Thomas Dausgaard conducted energetic performances of Bruch’s First Violin Concerto and Mahler’s Fifth Symphony with the Royal Liverpool Philharmonic, producing a great deal of fine playing though occasionally at the expense of long structure.

Thomas Dausgaard © Ulla-Carin Ekblom
Thomas Dausgaard
© Ulla-Carin Ekblom

Norwegian violinist Henning Kraggerud was soloist for the Bruch. He and Dausgaard seemed to have enormous fun with this staple of the violin repertoire, interacting closely, almost seeming to challenge the other to raise their game. The result was an honest and straightforward performance, moving in the softer moments and thrilling in the third movement. Kraggerud displayed superb musicianship in his fine control, neatly manicuring phrases into satisfying shapes. He also played with dark intensity in the Prelude, where the orchestra accompanied with fiery panache.

The contrast in the slow movement was marked. The descending theme which permeates the movement (and seems to reoccur in Strauss’ Alpensinfonie) was given a touching reverence by the lower strings, whilst Kraggerud’s high accompaniment glowed beautifully. The intensity developed steadily through the movement, giving shape to what can otherwise be a rather static passage. The third movement burst from Dausgaard’s baton at a breathlessly quick tempo. Orchestra and soloist responded with vigour, taking delight in the festive spirit of the theme. This was well maintained, remaining pleasingly airborne to the end, where there was a final exuberant charge to the final bars to cap a thoroughly entertaining performance. After a hearty reception, Kraggerud returned to the stage for one of the more brilliant encores I have seen: his own piece, Variation Suite, in duet with principal cellist Jonathan Aasgaard.

Mahler’s Fifth Symphony, one of his more frequently performed works, received a well-polished performance with many moments of great beauty. It was a shame that the individual components of the work did not quite seem to coalesce into a whole greater than the sum of its parts, but it was nonetheless very enjoyable.

It is sometimes suggested that a lot can be predicted about a performance of this symphony by the manner of the opening trumpet solo, and this seemed to hold true tonight. Rhys Owens’ solos were delivered with great confidence and security throughout, and his very first was direct and unfussy almost to the point of brusqueness. Much of the ensuing funeral march was similarly crisp and forward-looking. When the score permitted, the orchestral sound softened beautifully, but it did so without any compromise of forward momentum. The more astringent passages were given good intensity by the brass, and Dausgaard continued to press forward without excessive displays of emotion. Even the flute solo which closes the movement was relatively unfussy and light on vibrato. The second movement continued in a similarly muscular vein with a strong sense of purpose throughout.

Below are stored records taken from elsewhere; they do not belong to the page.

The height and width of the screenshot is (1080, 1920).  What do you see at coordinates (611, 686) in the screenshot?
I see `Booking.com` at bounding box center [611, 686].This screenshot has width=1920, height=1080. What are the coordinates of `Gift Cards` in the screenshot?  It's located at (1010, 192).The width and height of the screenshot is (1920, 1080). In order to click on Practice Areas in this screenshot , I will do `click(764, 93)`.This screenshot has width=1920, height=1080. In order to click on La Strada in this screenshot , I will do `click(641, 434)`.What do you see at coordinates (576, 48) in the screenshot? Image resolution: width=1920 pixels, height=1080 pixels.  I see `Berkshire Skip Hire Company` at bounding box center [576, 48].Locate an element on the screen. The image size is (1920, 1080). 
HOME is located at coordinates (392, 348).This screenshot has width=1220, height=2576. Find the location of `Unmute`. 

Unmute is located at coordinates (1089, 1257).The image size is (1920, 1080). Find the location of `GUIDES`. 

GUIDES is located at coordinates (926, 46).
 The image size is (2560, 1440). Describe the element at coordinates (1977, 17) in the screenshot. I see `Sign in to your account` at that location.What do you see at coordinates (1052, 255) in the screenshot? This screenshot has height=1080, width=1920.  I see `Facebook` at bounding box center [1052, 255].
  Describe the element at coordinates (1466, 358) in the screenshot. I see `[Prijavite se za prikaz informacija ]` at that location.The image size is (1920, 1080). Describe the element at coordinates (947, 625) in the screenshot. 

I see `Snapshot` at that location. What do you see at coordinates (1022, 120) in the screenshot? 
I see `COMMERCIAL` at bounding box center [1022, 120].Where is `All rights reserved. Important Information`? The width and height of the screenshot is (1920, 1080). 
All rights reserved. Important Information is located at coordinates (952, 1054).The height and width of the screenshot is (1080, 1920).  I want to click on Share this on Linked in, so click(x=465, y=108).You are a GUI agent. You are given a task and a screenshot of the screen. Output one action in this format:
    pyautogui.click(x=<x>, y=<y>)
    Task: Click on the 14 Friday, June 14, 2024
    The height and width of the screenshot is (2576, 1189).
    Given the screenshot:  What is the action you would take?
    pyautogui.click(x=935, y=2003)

There was little relief from the trumpet-led storm until the sudden sunburst which occurs late in the movement. Here Dausgaard straightened up and fully indulged in a glimpse of the sunshine which will later close the symphony.

The Scherzo forms the entirety of the central part of the symphony. It veers between some breezy Ländler dances and impassioned outcries. The former lilted pleasingly, with a hint of toy soldiers in the muted trumpet and heavy glockenspiel playing. Principal horn Timothy Jackson gave a series of magnificent solos, at times softly lyrical and elsewhere dramatic and full-bodied. The string section gave some impressively flexible pizzicato passages, flitting between mourning and the grotesque. In the final bars Dausgaard pushed the tempo almost to the limit for an exciting close. Although the individual episodes within the movement all came off well, it was rather difficult to link them together into a cogent whole.

The famous Adagietto fourth movement came off very well. As the wind players sat back and relaxed, the strings began imperceptibly softly, their sound slowly blossoming into a glowingly warm colour. The first violins handled the soft corners with superb sensitivity. Dausgaard conducted very closely to shape each phrase into an elegant line. Occasionally it felt a little over-conducted, and the overall architecture of the music was threatened, but otherwise he did well to produce a moving performance.

No pause was taken between the fourth and fifth movements, and the spacing between the horn and woodwind solos was so broad as to give an entirely seamless transition. There was a crisp, spring-like feel in the music here, with plenty of vigour emerging after the first climax. The atmosphere still felt prone to capricious changes of direction, most of all in a surprising burst of quicker tempo for the coda. As with the whole symphony, though, the playing here was thrillingly direct and made for a bright finish to the evening. The audience responded with delight.